|get count and results?|
mysql, php, row count
| 1:49 am on Dec 16, 2009 (gmt 0)|
I'm working on a web app that was working fine with few rows, but is now falling apart with a lot of data.
The main problem is that the developer wrote it so that he executes a large and gnarly multi-joined query against a table once, grabbing just the count of the rows in the query-- then executes it again with a limit, so he can pull in the paginated results to the app. This works fine with a couple hundred rows in the table, but with a couple hundred thousand or a million it fails. Optimizing the query has helped, but you're still basically running the big query twice every time.

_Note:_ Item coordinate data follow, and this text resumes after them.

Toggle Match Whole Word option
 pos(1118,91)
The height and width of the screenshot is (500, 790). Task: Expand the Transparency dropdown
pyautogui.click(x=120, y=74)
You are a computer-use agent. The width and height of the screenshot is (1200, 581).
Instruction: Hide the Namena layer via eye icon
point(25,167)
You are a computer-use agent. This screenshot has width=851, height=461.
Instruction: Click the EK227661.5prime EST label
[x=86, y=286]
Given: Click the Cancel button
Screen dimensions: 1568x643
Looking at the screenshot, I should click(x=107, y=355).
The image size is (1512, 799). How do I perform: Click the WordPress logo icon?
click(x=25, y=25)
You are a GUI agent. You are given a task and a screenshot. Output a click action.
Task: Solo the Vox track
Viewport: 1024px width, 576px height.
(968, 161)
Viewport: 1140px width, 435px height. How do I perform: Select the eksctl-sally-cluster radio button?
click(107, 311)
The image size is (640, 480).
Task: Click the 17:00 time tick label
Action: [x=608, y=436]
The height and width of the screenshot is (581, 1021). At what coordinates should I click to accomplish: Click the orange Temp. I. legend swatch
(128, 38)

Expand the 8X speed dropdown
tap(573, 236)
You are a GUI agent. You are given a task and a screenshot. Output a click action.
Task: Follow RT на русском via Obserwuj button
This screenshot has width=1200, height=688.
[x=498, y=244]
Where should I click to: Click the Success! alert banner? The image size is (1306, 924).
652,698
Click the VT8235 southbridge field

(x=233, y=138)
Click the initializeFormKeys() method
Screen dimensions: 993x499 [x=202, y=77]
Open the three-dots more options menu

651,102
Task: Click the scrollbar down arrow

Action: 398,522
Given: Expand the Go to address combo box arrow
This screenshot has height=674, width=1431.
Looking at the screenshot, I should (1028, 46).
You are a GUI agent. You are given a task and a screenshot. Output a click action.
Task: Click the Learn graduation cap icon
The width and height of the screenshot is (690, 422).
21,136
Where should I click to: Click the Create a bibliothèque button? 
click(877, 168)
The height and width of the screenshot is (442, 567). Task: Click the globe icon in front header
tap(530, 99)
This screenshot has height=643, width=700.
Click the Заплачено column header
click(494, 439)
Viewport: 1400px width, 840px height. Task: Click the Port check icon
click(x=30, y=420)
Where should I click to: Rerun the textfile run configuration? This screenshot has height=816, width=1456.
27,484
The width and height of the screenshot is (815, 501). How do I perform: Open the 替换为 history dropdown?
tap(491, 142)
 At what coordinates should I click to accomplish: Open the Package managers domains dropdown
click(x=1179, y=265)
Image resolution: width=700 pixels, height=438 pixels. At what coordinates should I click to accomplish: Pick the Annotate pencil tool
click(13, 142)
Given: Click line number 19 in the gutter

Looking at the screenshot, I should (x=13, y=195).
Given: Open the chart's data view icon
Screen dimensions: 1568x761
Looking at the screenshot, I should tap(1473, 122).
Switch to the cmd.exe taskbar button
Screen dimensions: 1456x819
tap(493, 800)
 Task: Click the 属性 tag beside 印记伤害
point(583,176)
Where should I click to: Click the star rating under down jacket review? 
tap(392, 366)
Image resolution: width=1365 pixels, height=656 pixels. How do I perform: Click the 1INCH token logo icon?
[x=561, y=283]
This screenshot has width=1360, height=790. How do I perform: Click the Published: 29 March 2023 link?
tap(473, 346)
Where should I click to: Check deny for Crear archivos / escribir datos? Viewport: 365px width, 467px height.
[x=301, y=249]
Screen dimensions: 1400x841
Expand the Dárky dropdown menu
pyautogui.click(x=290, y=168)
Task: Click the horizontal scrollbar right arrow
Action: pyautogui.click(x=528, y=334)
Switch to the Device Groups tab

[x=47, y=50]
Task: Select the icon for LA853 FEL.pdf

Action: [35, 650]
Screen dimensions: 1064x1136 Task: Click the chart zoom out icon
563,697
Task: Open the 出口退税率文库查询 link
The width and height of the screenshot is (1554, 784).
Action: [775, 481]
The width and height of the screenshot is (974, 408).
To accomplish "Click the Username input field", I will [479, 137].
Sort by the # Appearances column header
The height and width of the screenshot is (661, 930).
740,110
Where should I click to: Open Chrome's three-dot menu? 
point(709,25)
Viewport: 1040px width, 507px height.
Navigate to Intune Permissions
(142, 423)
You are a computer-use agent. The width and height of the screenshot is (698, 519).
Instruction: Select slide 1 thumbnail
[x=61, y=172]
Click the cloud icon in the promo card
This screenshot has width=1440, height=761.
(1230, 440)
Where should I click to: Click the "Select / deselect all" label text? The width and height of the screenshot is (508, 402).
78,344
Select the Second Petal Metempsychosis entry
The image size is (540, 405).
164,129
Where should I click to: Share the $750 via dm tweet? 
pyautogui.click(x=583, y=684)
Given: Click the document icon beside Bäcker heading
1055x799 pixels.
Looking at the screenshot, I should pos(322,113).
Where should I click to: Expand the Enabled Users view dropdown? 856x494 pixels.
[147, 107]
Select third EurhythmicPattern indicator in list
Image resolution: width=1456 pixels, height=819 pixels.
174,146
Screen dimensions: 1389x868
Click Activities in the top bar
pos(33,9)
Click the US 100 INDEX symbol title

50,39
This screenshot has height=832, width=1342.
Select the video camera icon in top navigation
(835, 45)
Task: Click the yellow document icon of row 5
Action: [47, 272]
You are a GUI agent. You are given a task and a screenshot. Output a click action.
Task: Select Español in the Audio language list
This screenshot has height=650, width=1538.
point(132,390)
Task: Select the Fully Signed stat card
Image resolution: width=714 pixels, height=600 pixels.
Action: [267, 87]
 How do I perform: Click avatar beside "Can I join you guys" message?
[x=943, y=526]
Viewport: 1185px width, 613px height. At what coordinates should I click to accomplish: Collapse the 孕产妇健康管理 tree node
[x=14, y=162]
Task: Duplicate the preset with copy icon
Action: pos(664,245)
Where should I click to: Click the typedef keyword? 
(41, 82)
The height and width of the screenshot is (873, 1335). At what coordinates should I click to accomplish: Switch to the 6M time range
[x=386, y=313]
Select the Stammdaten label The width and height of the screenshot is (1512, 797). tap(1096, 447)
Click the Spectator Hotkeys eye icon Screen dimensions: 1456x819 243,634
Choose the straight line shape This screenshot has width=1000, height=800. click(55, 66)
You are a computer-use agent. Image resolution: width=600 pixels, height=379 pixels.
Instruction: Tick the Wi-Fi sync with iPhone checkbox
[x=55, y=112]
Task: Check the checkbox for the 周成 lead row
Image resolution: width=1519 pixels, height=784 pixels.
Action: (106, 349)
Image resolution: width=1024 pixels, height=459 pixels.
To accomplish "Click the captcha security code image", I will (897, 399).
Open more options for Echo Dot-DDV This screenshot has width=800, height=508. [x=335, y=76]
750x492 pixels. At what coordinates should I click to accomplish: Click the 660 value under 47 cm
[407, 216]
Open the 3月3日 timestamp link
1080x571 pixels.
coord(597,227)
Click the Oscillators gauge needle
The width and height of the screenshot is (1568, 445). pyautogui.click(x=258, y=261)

I was thinking of using something like the php mysql_num_rows function, but obviously this won't work if there's a limit set (or it will work, but it will only show the number of rows returned, which will be equal to the limit, not the actual number of row the "naked" query would have returned).
Is there any technique or function I may not be aware of that will work in this situation? maybe create a function on the DB side that returns the count or something?
Thanks for any thoughts!
| 8:58 pm on Dec 16, 2009 (gmt 0)|
|I'm working on a web app that was working fine with few rows, but is now falling apart with a lot of data. |
Heheh, me too. Except I'm the developer, so I'm always yelling at myself. ;)
|Optimizing the query has helped, but you're still basically running the big query twice every time. |
This is a pretty common problem. The only way I know to deal with these is through query optimization and then aggressive caching of complicated join results.
In a recent case, the joins were against a few tables each with >1 million rows. Caching is the only way to really improve performance, but the first user with any particular query still gets the hit.
A possible alternative is to simply always cap the results at something reasonable (perhaps 1,000, depending on your needs) and limit the COUNT() query against that. If it's ever over 1,000 then just tell the user "only the first 1,000 results are shown." This may also help to prevent runaway spiders from deep crawling millions of paginated result pages.
| 9:23 pm on Dec 16, 2009 (gmt 0)|
Hi Gregg-- thanks for the input. I think you're right with both the caching and the hard limit on results. I think that might be the route I go, since no one is likely to page through 5000+ results manually without refining their search!